İdlib ve kırsalının çeşitli bölgelerinde “Hey’et Tahrir el Şam “ın politikasını reddeden, “el Culani “nin devrilmesini talep eden ve dördüncü ayına giren hareketin tek taraflı karar almasını reddeden gösteriler düzenlendi.
İdlib’deki gösteriler İdlib’in merkezi ile Binniş, Cisr eş-Şuğur, Kalli, Atareb, Abin Samaan şehir ve kasabalarında, Kalli yakınlarındaki kamplarda, Kafr Takharim ve Darat Azza’da gerçekleşti.
Öte yandan HTŞ, göstericilerin şehir merkezine ulaşmasını engellemek için ana yollara, kavşaklara ve şehirlere askeri ve güvenlik güçleri konuşlandırdı.
HTŞ’nin siyasi çatısı olan Kurtuluş Hükümeti’nin İçişleri Bakanlığı da Asayiş Dairesi’ne bağlı güvenlik güçlerini konuşlandırarak Binniş-İdlib yolu üzerinde kontrol noktaları oluşturdu.
Gösteriler, 17 Mayıs’ta Binniş ve Cisr eş-Şuğur’da HTŞ güvenlik güçlerinin protestoculara saldırdığı olayların ardından sokaklarda gerilim ve öfkenin arttığı bir döneme denk geldi.
15 Mayıs’ta El Culani, HTŞ’nin daha önce kamu çıkarları ve kurallarına yönelik her türlü ihlalin “kırmızı çizgileri aşmak” olduğu ve otoritenin buna karşı koymak için harekete geçeceği uyarısında bulunduğunu söyledi.
İdlib’in ileri gelenleri ve din adamlarıyla yaptığı toplantıda, protestocuların taleplerinin çoğunun karşılandığını ve bazılarının da devam ettiğini, ancak taleplerin asıl mecrasından saparak kamu çıkarlarını bozma durumuna dönüştüğünü söyledi.
Saldırıların ardından aktivistlerin, avukatların, mühendislerin ve öğretmenlerin ordunun yollardan çekilmesi için yaptığı çağrılar üzerine protestocular ile İdlib’deki resmi makamlar arasında iletişim kuracak bir komite oluşturuldu ancak bu durum gösterilerin gerçekleşmesini engelleyemedi.
HTŞ 26 Şubat’tan bu yana siviller, aktivistler, askeri personel ve şeriat önderlerinin el Culani’nin görevden alınmasını talep eden ve karar alma ve gücü tekelleştirme politikasını reddeden barışçıl hareket ve gösterileriyle karşı karşıya.

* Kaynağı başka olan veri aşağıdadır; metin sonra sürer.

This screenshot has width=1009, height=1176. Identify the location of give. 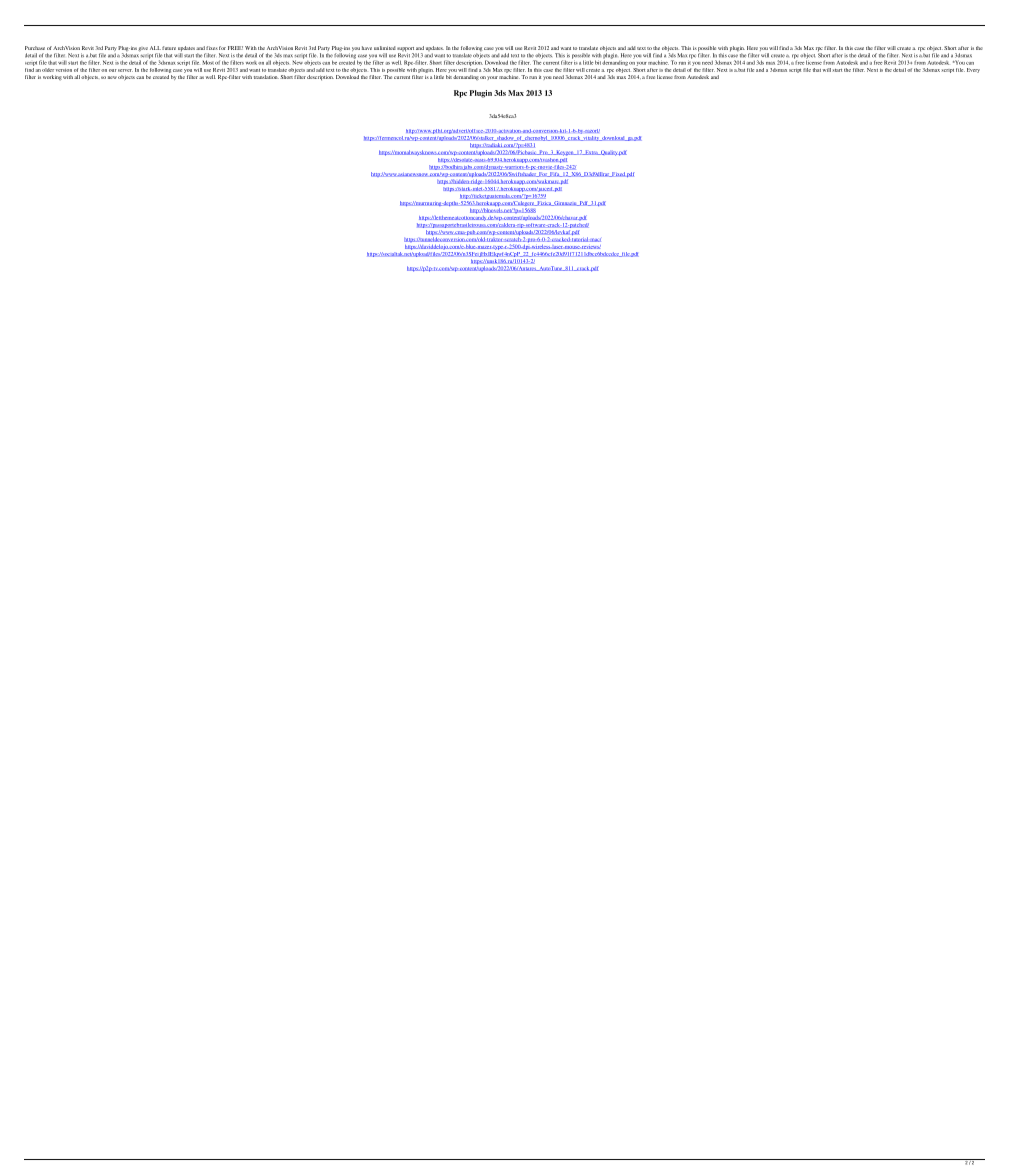
(143, 49).
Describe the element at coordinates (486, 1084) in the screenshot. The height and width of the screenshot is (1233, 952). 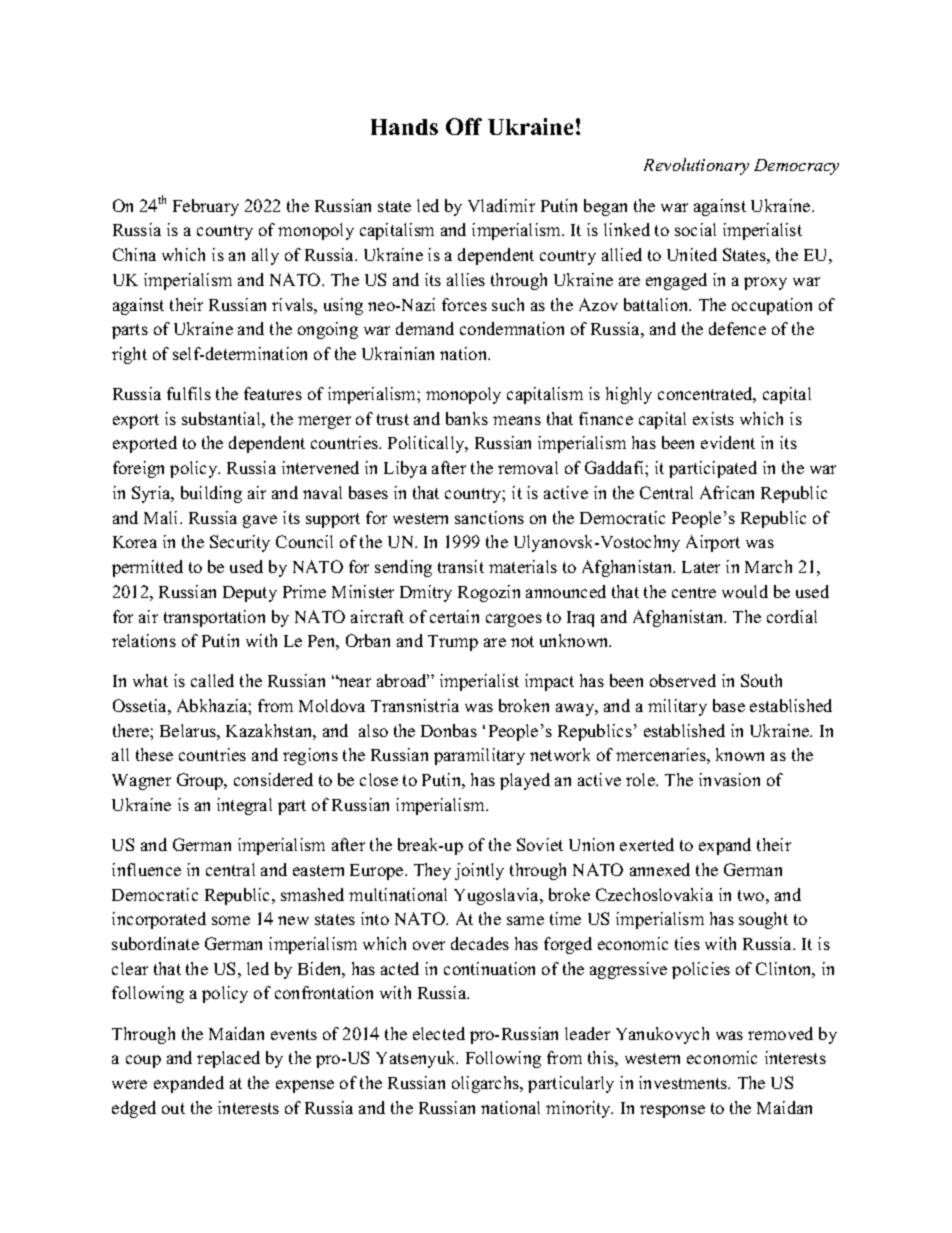
I see `oligarchs` at that location.
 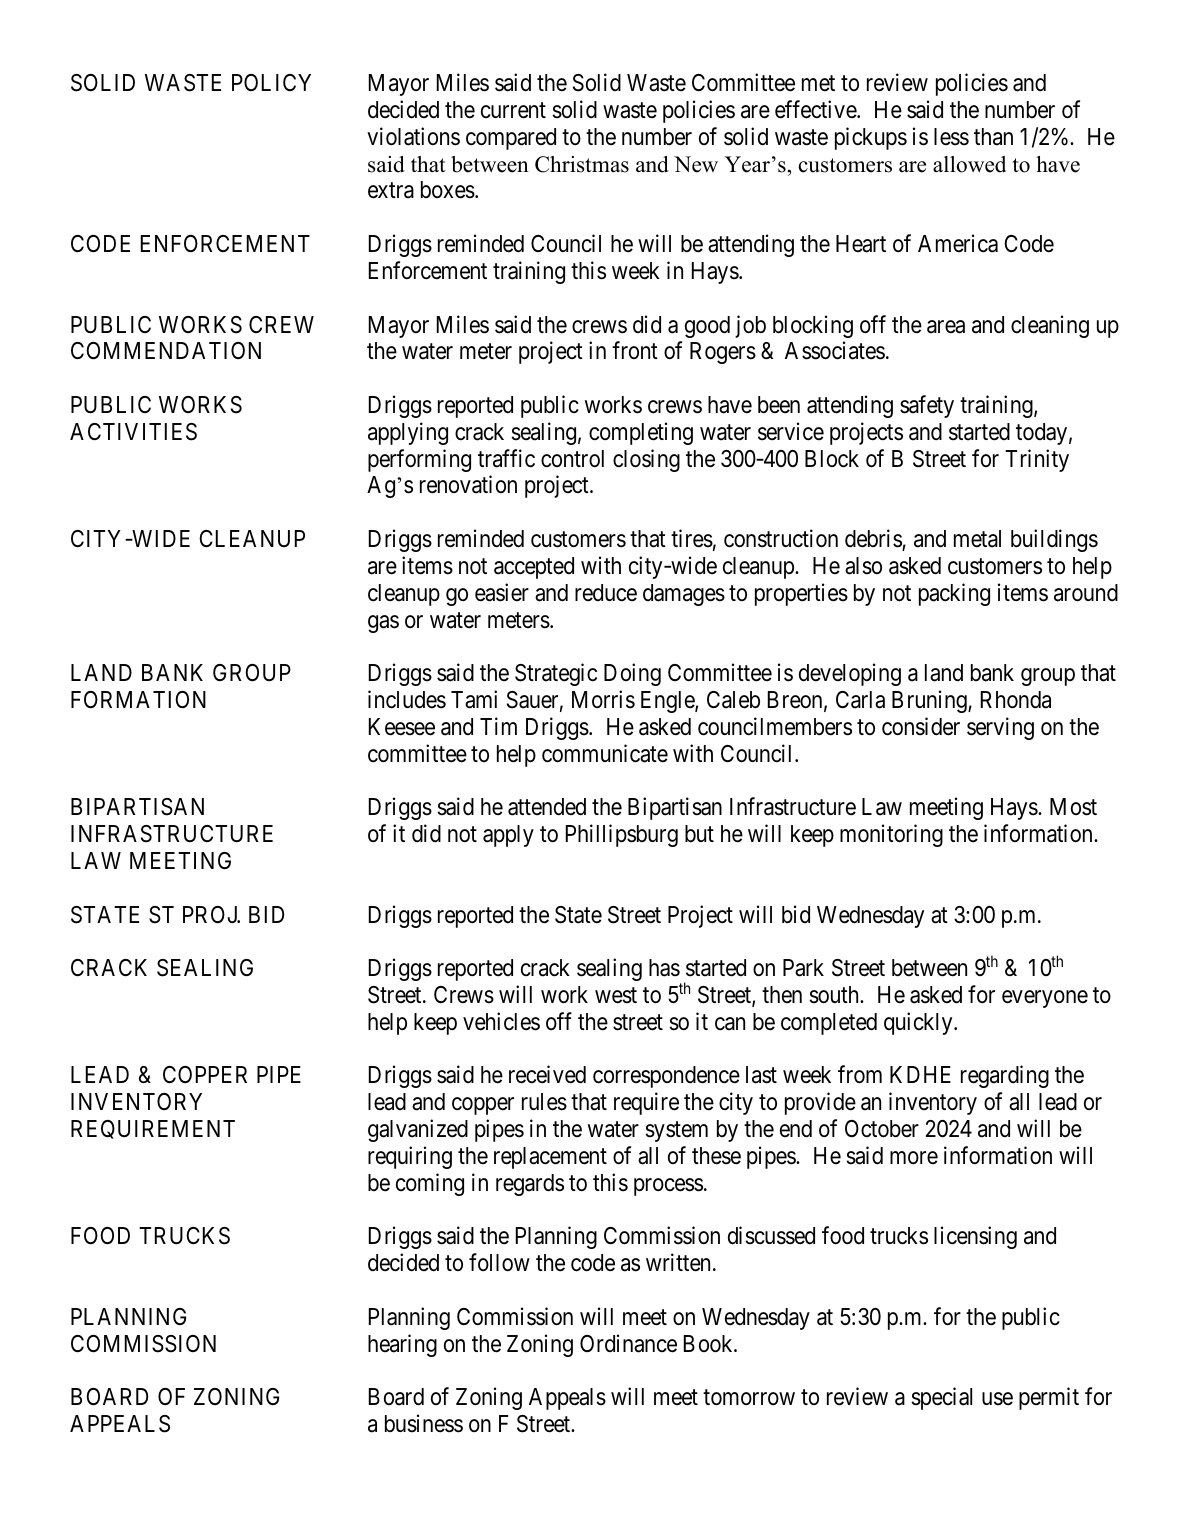 I want to click on includes, so click(x=407, y=699).
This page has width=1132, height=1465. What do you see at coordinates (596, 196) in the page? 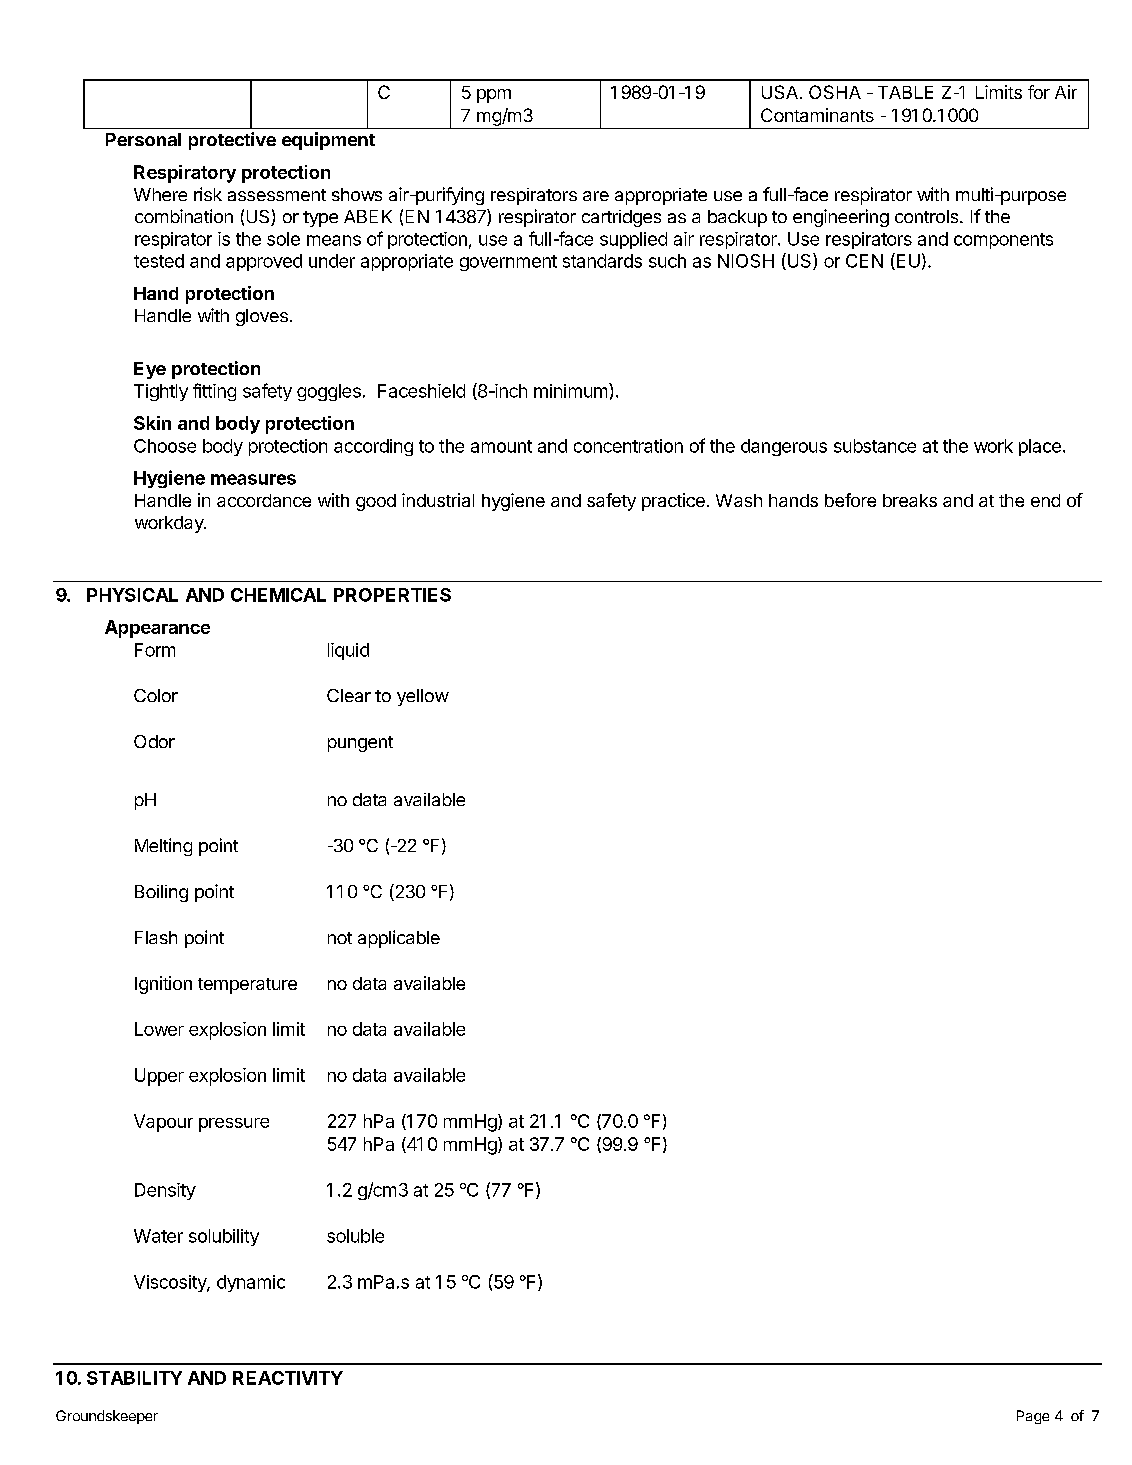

Gösteriler, “El Culani”, “Kurtuluş” ve “Şura Konseyi “nin vaatleri, reformları ve yoğun toplantılarıyla karşılandı; bunlar arasında tutuklular için şartlı ve istisnai genel af, halkı dinlemek için komiteler kurulması, bina harçlarının iptali ve bir kısmının şartlı olarak muaf tutulması da vardı.